下午,疤爷带着几人又在东街附近转了转,收获比平时丰厚不少。郑氏没有再轻易“指点”,只是默默跟着,观察学习乞丐们的行事方式和城中的各种动态。她听到了更多关于李府的议论——李茂才依旧昏迷不醒,李元昌断了腿躺在床上骂人,李家生意大受影响,官府仍在追查“妖人”和“少夫人”下落,悬赏甚至提高到了八百两。玄阳道长似乎成了县衙的座上宾,协助“安抚地气”、“追查邪祟”。
每听到这些,郑氏的心就沉一分,但眼神也更冷一分。
黄昏时分,两拨人在约定的地点汇合,返回破庙。老刘头那拨人收获平平,看到疤爷这边带回来的食物,都露出羡慕的神色。当得知是“新来的阿墨”的功劳后,看她的眼神也都变了,少了些轻视,多了些好奇和隐隐的巴结。

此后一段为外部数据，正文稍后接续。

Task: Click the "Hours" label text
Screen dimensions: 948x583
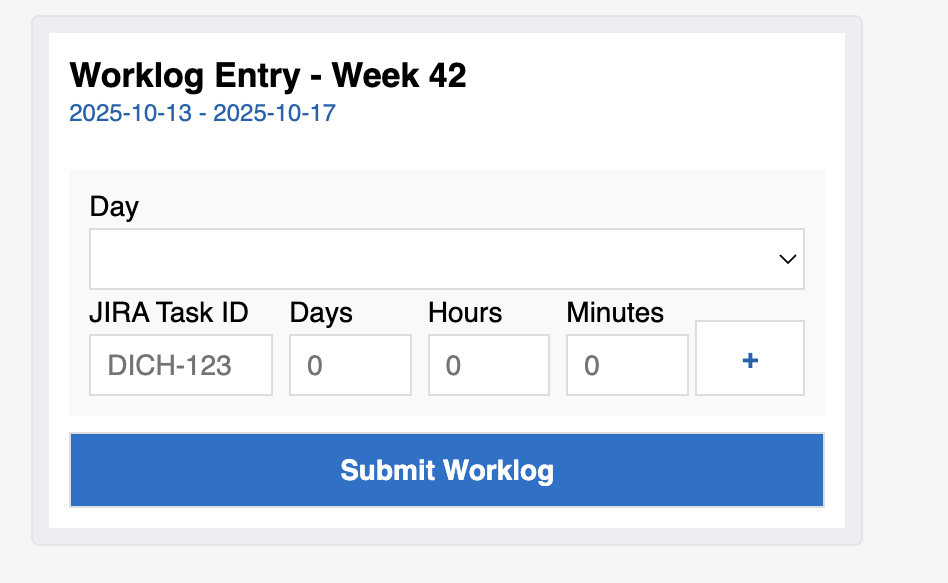Action: click(465, 313)
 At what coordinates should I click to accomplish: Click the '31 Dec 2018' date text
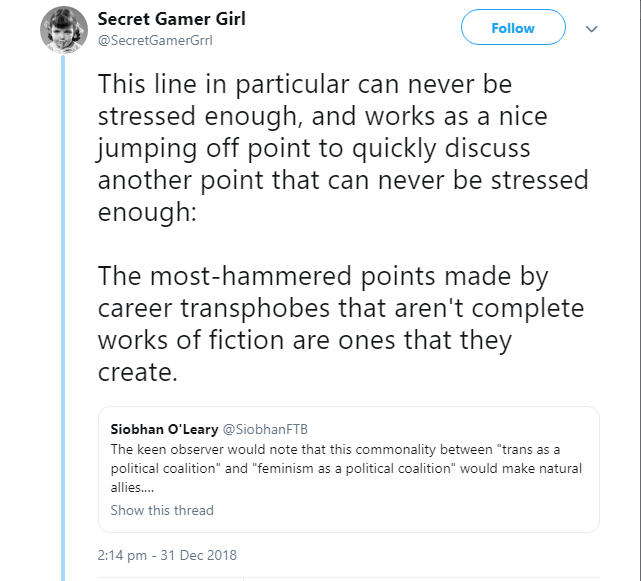coord(198,555)
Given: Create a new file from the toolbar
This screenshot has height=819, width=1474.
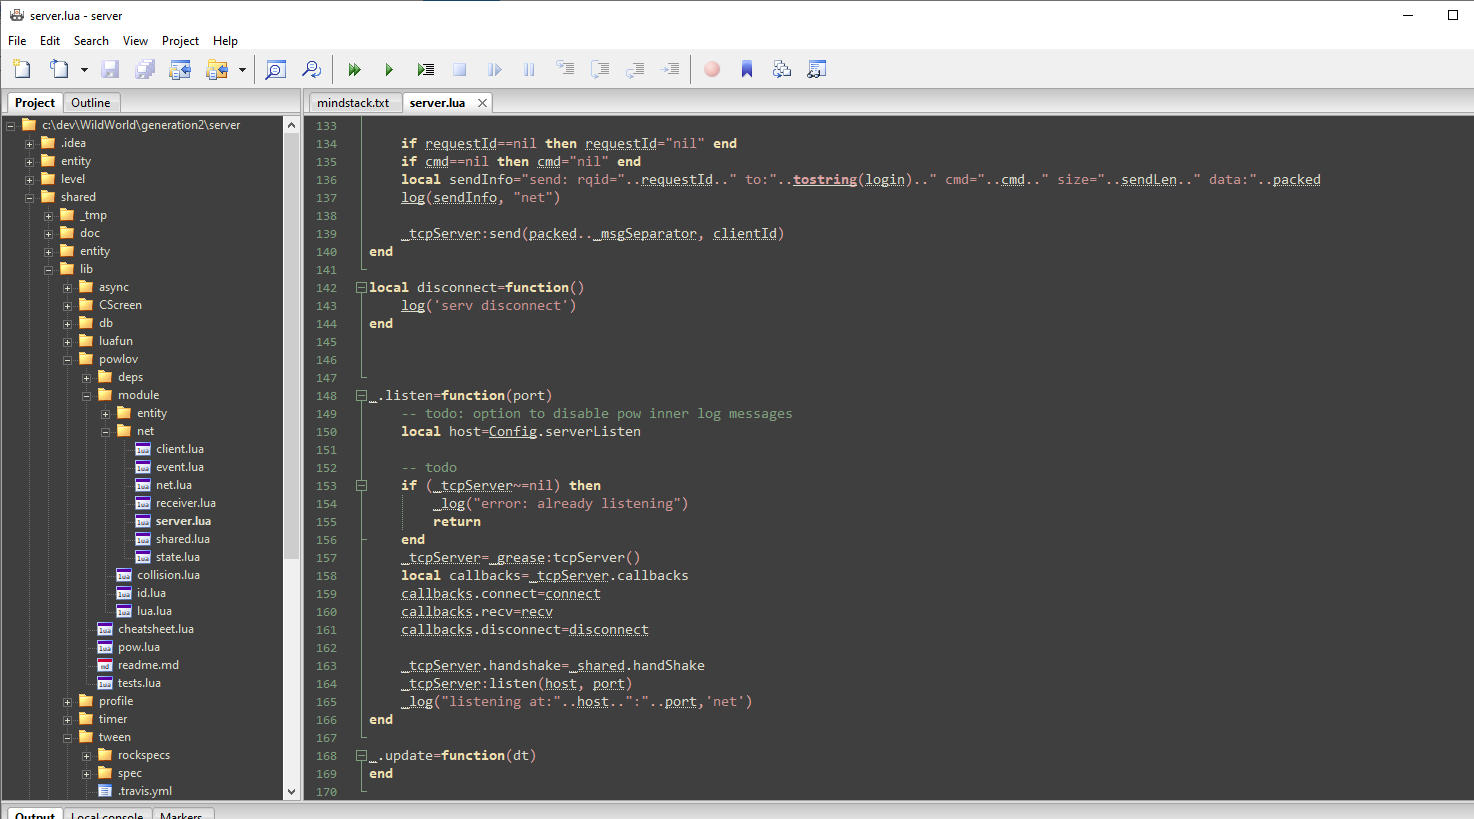Looking at the screenshot, I should pos(22,69).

夜晚,破庙中再次燃起小小的火堆。食物比昨夜充足,气氛也似乎融洽了一些。郑氏依旧待在角落,但疤爷让人给她多分了一小块杂粮饼。
“阿墨,”疤爷坐在火堆旁,一边啃着饼,一边看似随意地问道,“你说你会看‘气’,那你能不能看看,咱们这青阳县城,最近这‘气’,到底是怎么回事?又是地动,又是妖人,李家还接连出事。”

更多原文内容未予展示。